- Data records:
§
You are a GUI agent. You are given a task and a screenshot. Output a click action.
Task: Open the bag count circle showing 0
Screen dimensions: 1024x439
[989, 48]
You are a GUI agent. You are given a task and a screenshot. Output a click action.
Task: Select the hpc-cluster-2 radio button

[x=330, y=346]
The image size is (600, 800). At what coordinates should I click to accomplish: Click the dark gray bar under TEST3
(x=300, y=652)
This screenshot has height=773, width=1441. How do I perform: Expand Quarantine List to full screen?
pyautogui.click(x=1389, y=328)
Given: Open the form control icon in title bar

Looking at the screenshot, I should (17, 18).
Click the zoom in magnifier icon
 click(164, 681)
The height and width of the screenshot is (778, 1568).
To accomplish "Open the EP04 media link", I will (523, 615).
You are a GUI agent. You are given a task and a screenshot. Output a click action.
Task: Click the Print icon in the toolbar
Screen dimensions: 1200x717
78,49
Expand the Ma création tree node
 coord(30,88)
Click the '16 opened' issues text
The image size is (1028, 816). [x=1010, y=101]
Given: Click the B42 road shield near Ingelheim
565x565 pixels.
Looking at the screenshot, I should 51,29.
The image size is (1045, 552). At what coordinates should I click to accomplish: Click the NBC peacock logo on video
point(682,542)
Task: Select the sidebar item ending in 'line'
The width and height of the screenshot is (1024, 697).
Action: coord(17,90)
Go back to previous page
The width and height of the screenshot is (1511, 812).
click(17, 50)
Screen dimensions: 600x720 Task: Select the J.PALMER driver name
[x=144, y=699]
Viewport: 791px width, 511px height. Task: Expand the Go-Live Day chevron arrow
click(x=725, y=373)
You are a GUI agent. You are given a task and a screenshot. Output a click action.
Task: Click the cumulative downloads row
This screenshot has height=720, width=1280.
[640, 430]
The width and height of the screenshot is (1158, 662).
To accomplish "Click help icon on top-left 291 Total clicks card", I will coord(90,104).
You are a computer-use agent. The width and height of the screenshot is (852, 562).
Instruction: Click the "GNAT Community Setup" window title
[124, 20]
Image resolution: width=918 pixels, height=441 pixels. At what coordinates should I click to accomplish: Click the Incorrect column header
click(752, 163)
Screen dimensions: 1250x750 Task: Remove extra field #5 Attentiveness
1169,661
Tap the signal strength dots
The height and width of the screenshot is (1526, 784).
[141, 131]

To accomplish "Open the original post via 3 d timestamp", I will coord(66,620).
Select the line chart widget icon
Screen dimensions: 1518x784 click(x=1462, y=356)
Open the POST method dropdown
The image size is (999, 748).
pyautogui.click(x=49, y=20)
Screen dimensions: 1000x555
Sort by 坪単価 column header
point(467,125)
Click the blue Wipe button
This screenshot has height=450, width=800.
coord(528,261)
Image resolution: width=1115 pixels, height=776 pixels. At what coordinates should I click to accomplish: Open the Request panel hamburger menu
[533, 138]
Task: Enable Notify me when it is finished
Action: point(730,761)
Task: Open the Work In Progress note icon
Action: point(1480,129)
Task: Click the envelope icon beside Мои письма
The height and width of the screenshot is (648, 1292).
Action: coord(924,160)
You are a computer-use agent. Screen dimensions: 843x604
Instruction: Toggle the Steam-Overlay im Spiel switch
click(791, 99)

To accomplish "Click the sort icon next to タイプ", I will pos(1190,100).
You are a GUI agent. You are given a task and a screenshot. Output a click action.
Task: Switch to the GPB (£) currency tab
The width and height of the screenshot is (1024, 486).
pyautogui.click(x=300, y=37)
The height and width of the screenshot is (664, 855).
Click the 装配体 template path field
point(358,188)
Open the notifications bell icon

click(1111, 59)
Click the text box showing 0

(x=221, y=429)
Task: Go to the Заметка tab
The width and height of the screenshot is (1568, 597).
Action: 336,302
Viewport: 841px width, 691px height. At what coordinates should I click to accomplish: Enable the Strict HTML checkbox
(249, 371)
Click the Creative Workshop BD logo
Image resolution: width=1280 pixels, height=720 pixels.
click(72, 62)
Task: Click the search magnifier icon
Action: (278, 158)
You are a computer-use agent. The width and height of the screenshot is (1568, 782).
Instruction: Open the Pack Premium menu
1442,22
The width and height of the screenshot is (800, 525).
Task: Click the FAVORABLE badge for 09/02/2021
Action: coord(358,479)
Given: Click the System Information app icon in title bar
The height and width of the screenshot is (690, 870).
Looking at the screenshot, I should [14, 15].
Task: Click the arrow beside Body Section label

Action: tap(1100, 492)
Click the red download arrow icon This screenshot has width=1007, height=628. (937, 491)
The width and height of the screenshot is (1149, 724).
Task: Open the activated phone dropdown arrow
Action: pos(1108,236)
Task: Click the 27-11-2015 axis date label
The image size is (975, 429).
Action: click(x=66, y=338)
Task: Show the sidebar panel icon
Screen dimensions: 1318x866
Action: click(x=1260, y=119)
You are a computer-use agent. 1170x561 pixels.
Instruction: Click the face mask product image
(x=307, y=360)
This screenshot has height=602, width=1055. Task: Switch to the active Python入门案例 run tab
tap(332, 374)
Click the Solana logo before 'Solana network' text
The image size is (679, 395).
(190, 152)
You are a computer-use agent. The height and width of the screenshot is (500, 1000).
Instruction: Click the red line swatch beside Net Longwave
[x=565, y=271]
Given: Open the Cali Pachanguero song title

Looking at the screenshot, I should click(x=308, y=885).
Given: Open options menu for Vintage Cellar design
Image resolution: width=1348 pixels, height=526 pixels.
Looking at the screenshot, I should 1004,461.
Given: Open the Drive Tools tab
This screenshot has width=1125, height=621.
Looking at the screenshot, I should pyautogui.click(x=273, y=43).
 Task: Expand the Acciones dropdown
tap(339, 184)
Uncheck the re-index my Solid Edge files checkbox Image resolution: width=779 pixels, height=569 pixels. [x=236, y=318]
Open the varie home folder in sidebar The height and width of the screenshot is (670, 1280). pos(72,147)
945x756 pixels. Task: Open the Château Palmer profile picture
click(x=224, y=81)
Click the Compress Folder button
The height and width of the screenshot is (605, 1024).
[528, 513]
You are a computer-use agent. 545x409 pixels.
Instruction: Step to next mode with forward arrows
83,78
§
- Your objective:
Scan the data above line by line. Please say how many lines hold the word "computer", and give only that number.

- The answer:
6